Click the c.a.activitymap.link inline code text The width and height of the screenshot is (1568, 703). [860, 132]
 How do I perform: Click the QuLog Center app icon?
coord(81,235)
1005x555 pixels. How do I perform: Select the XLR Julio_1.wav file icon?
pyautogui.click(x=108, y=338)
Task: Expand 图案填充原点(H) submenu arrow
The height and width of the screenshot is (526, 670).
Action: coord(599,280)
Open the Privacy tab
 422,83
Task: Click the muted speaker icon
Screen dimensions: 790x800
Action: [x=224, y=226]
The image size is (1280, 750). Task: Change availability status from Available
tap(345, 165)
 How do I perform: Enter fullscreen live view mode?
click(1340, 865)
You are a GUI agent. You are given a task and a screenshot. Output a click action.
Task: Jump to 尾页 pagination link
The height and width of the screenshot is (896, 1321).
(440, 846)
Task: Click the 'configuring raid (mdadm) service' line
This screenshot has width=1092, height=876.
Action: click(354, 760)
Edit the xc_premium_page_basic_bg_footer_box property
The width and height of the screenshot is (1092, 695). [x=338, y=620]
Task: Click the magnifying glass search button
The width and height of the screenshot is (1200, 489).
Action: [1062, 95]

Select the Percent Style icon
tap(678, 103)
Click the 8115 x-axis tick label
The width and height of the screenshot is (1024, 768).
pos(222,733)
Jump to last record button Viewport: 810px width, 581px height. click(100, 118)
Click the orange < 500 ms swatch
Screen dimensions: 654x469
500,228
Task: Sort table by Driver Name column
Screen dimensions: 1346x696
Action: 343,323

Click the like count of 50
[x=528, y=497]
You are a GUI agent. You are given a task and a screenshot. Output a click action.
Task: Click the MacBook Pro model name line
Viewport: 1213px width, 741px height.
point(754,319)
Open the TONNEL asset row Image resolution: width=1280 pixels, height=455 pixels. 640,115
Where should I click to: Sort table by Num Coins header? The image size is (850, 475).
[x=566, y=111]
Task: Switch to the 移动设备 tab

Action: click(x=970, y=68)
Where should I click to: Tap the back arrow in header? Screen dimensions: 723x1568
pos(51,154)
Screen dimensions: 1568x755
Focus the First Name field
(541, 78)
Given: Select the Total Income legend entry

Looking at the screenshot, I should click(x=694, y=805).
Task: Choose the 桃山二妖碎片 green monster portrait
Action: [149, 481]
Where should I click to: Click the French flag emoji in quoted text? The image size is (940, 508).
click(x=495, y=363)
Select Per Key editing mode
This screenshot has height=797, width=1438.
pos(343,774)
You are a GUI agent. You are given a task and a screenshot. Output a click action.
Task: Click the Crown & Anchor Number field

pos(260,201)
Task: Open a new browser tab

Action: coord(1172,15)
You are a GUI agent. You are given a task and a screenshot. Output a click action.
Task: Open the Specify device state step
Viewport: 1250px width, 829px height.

********************

PROBLEM DESCRIPTION:
Write out the data once more, word for word.

WRITTEN ANSWER:
Click the c.a.activitymap.link inline code text The width and height of the screenshot is (1568, 703). [860, 132]
 How do I perform: Click the QuLog Center app icon?
coord(81,235)
1005x555 pixels. How do I perform: Select the XLR Julio_1.wav file icon?
pyautogui.click(x=108, y=338)
Task: Expand 图案填充原点(H) submenu arrow
The height and width of the screenshot is (526, 670).
Action: coord(599,280)
Open the Privacy tab
 422,83
Task: Click the muted speaker icon
Screen dimensions: 790x800
Action: [x=224, y=226]
The image size is (1280, 750). Task: Change availability status from Available
tap(345, 165)
 How do I perform: Enter fullscreen live view mode?
click(1340, 865)
You are a GUI agent. You are given a task and a screenshot. Output a click action.
Task: Jump to 尾页 pagination link
The height and width of the screenshot is (896, 1321).
(440, 846)
Task: Click the 'configuring raid (mdadm) service' line
This screenshot has width=1092, height=876.
Action: click(354, 760)
Edit the xc_premium_page_basic_bg_footer_box property
The width and height of the screenshot is (1092, 695). [x=338, y=620]
Task: Click the magnifying glass search button
The width and height of the screenshot is (1200, 489).
Action: [1062, 95]

Select the Percent Style icon
tap(678, 103)
Click the 8115 x-axis tick label
The width and height of the screenshot is (1024, 768).
pos(222,733)
Jump to last record button Viewport: 810px width, 581px height. click(100, 118)
Click the orange < 500 ms swatch
Screen dimensions: 654x469
500,228
Task: Sort table by Driver Name column
Screen dimensions: 1346x696
Action: 343,323

Click the like count of 50
[x=528, y=497]
You are a GUI agent. You are given a task and a screenshot. Output a click action.
Task: Click the MacBook Pro model name line
Viewport: 1213px width, 741px height.
point(754,319)
Open the TONNEL asset row Image resolution: width=1280 pixels, height=455 pixels. 640,115
Where should I click to: Sort table by Num Coins header? The image size is (850, 475).
[x=566, y=111]
Task: Switch to the 移动设备 tab

Action: click(x=970, y=68)
Where should I click to: Tap the back arrow in header? Screen dimensions: 723x1568
pos(51,154)
Screen dimensions: 1568x755
Focus the First Name field
(541, 78)
Given: Select the Total Income legend entry

Looking at the screenshot, I should click(x=694, y=805).
Task: Choose the 桃山二妖碎片 green monster portrait
Action: [149, 481]
Where should I click to: Click the French flag emoji in quoted text? The image size is (940, 508).
click(x=495, y=363)
Select Per Key editing mode
This screenshot has height=797, width=1438.
pos(343,774)
You are a GUI agent. You are given a task and a screenshot. Output a click action.
Task: Click the Crown & Anchor Number field

pos(260,201)
Task: Open a new browser tab

Action: coord(1172,15)
You are a GUI agent. You are given a task and a screenshot. Output a click action.
Task: Open the Specify device state step
Viewport: 1250px width, 829px height.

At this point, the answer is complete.